TRY IT — Pull out the entries from the start through the line containing "media-title: Media is", reproducing each line precisely, with both ends included. Leave the pictures out of your answer.

[Screenshot grounding data]
============
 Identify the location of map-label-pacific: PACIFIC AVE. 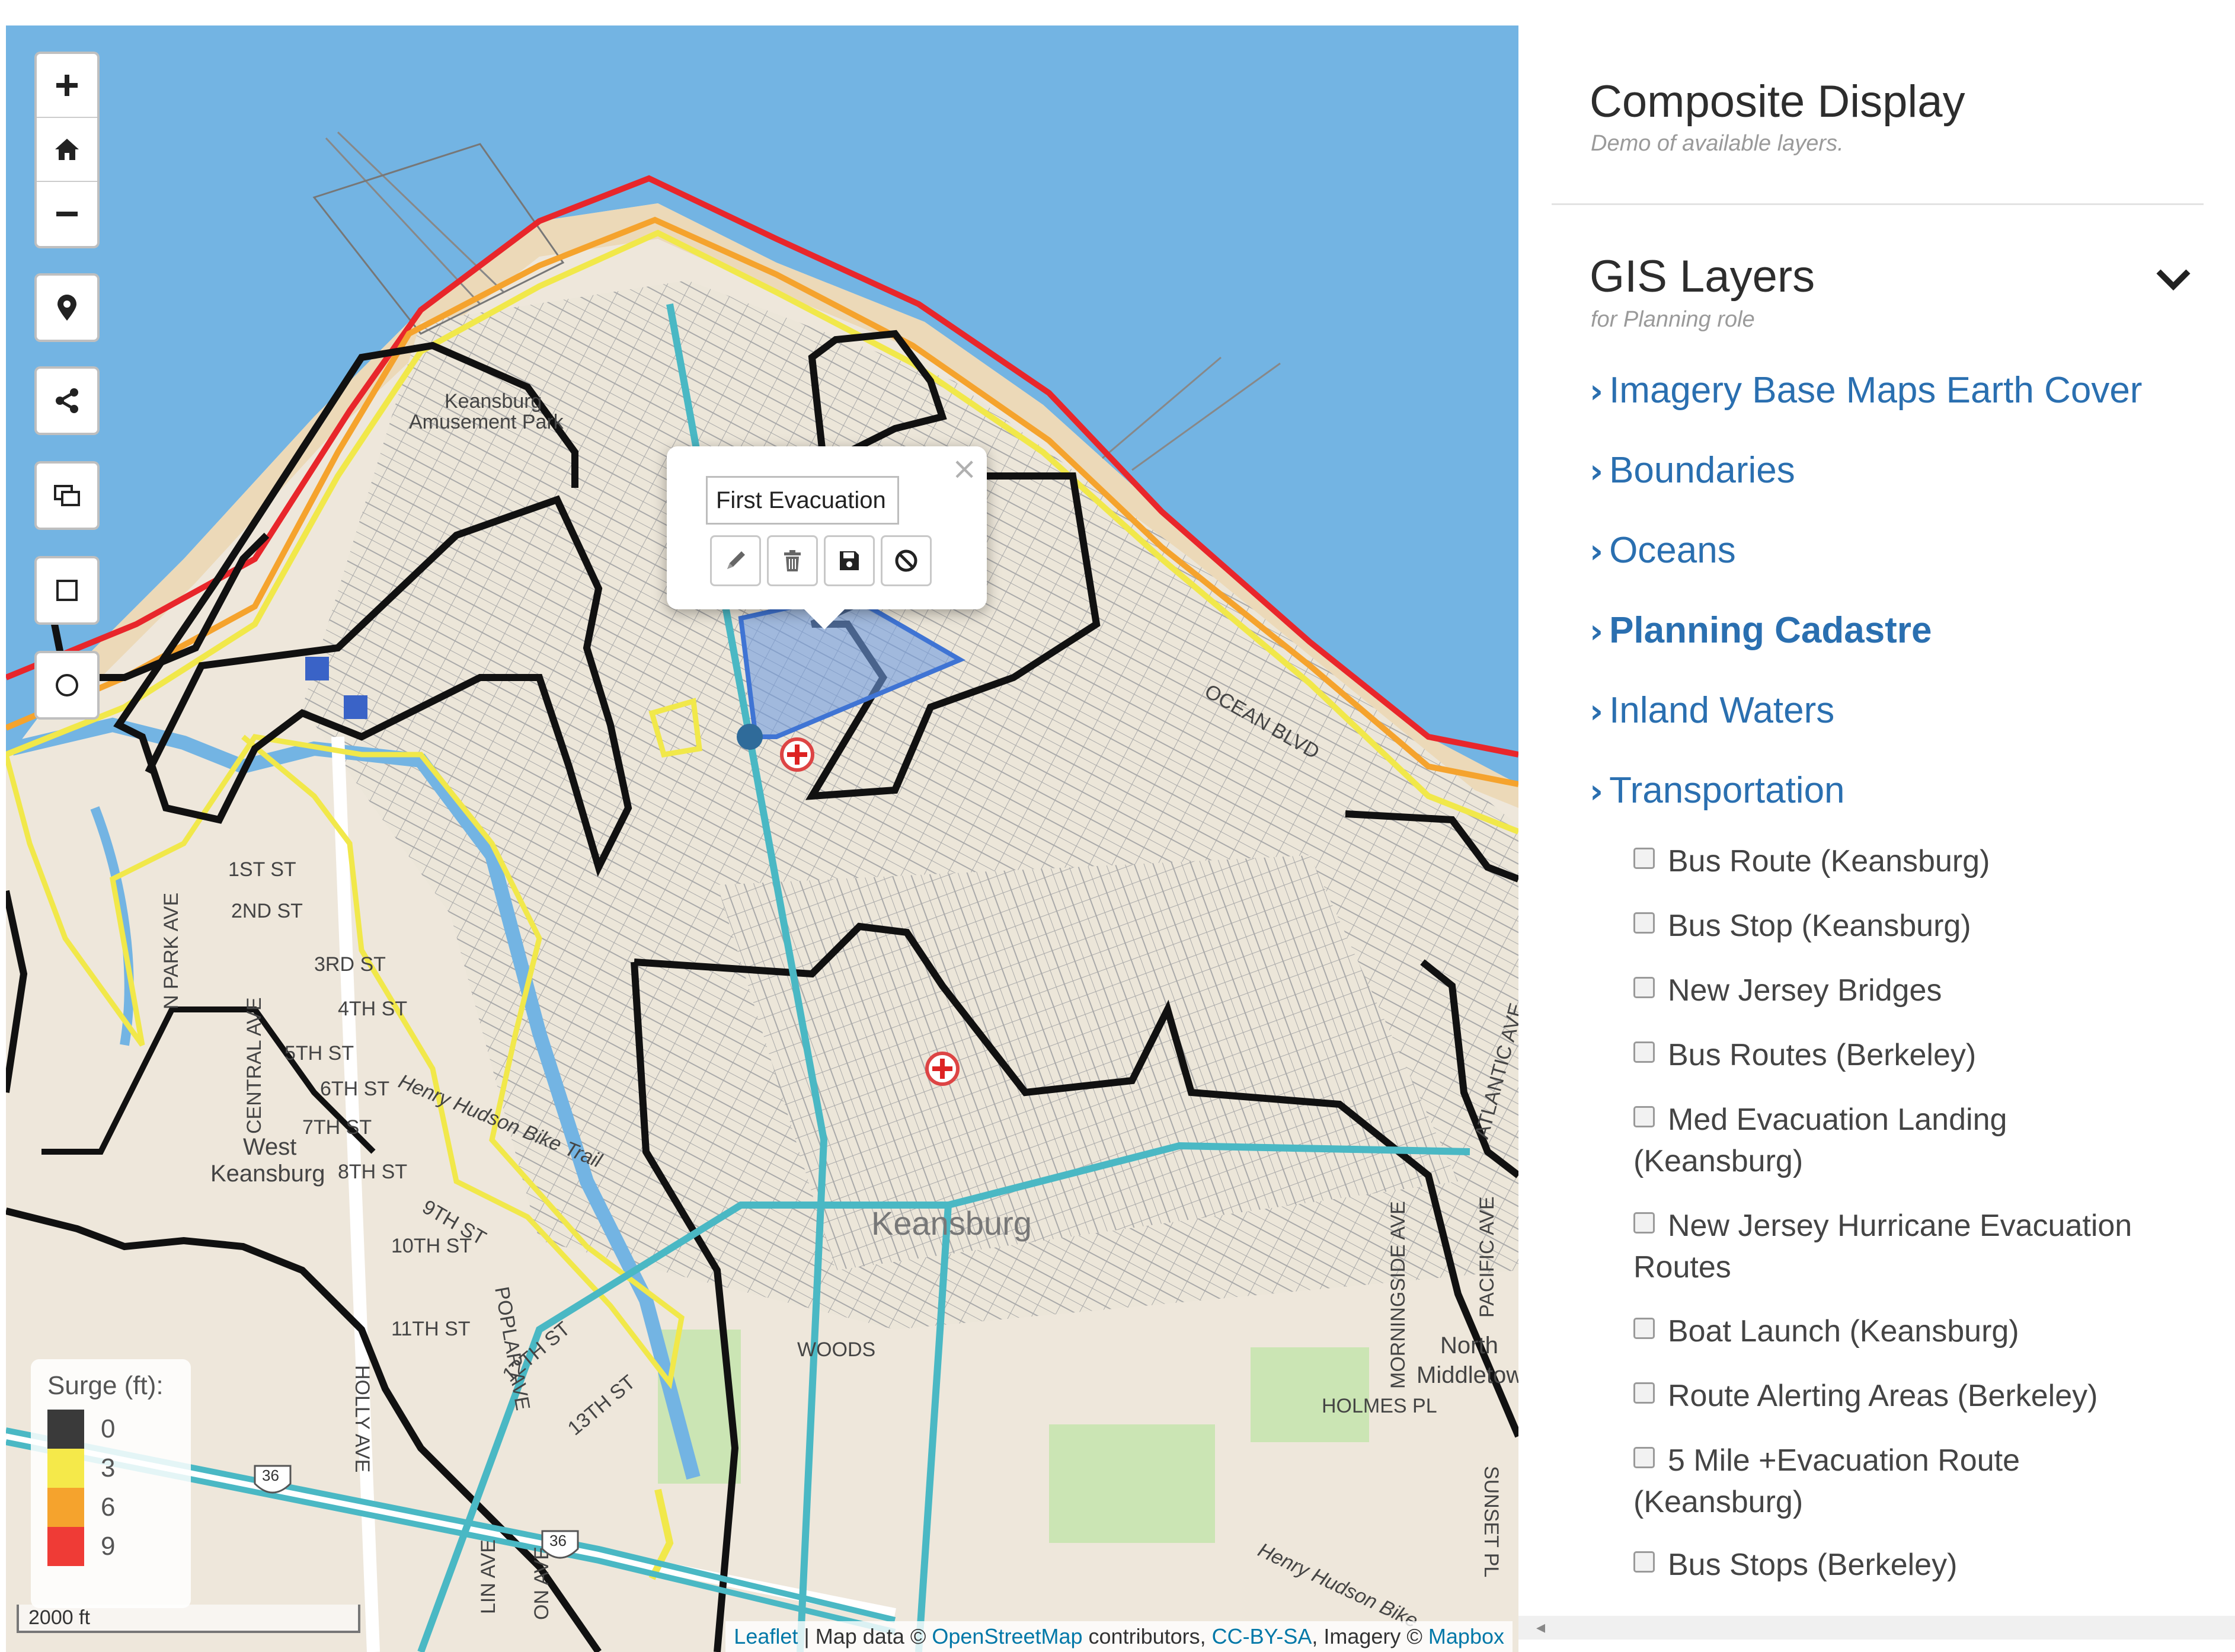
(1487, 1257).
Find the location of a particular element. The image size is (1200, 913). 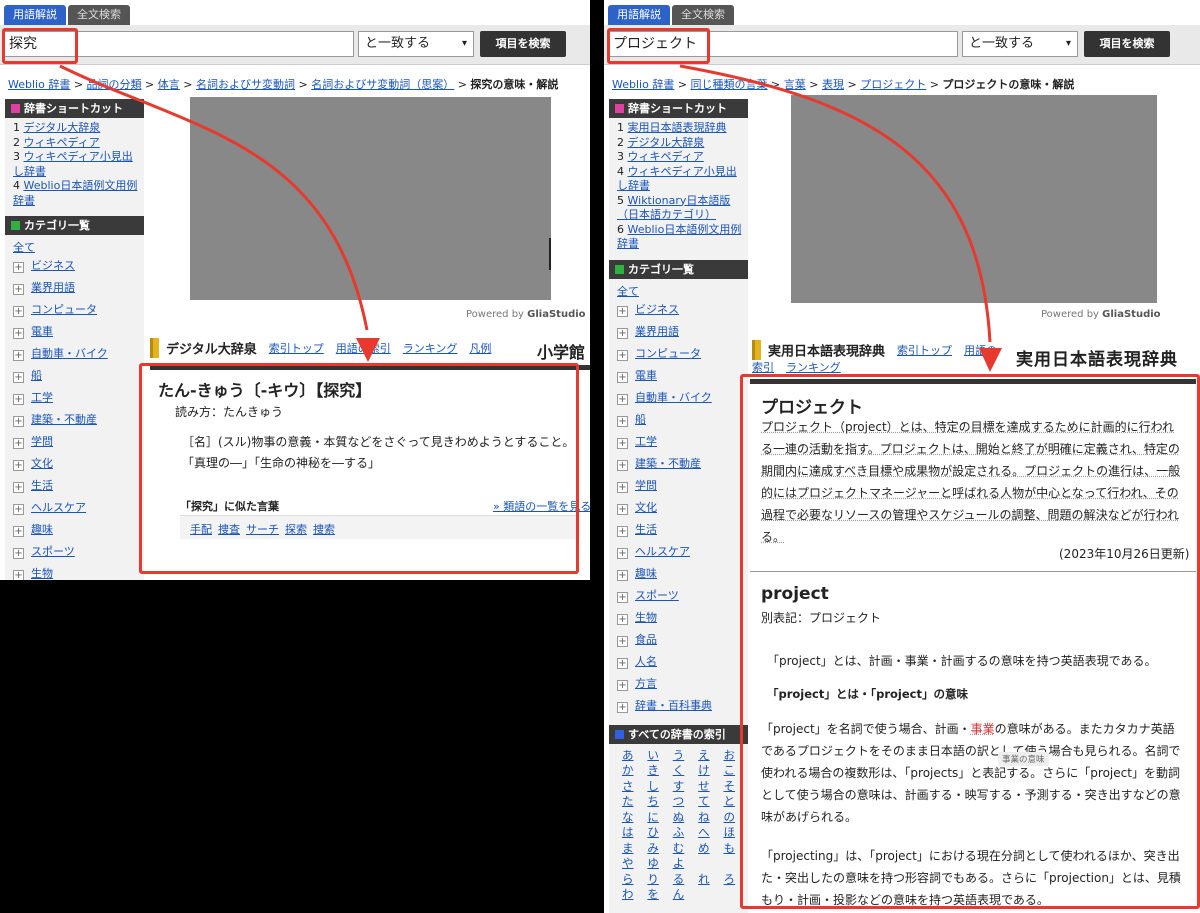

category-link: 方言 is located at coordinates (646, 684).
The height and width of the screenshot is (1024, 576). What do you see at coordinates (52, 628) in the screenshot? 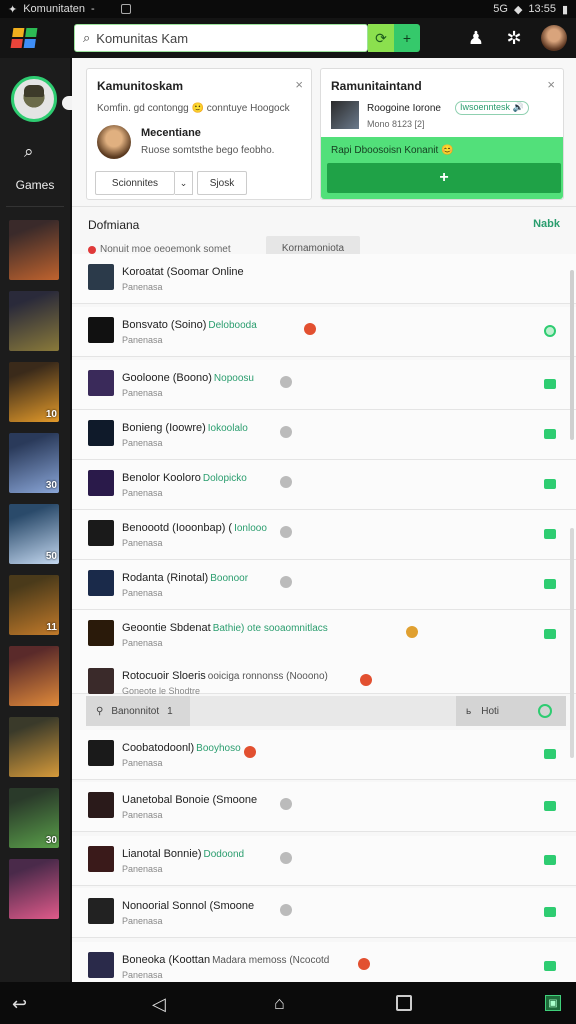
I see `game-count: 11` at bounding box center [52, 628].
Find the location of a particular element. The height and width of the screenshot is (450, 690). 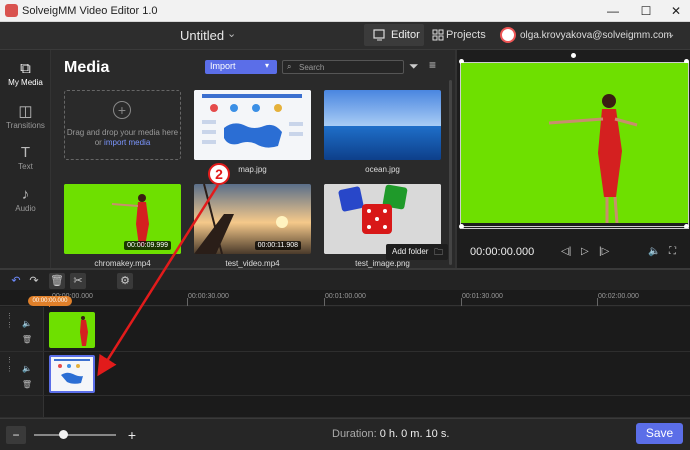

media-title: Media is located at coordinates (87, 68).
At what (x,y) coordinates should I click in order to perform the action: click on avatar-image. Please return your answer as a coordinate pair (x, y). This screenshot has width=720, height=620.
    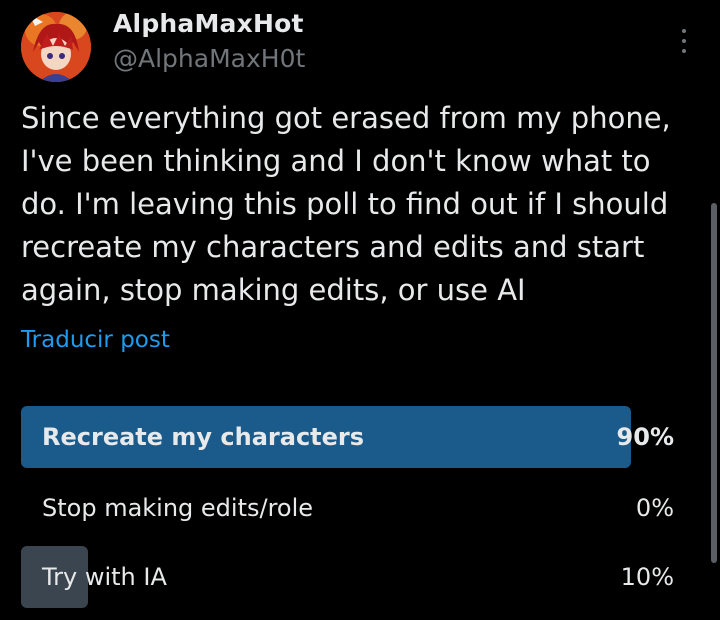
============
RESPONSE TO THIS TASK —
 Identify the location of map-label-pacific: PACIFIC AVE. 
(1487, 1257).
Find the location of a particular element. The image size is (1200, 913). 

category-link: 方言 is located at coordinates (646, 684).
The height and width of the screenshot is (1024, 576). What do you see at coordinates (52, 628) in the screenshot? 
I see `game-count: 11` at bounding box center [52, 628].
Find the location of a particular element. The height and width of the screenshot is (450, 690). 

media-title: Media is located at coordinates (87, 68).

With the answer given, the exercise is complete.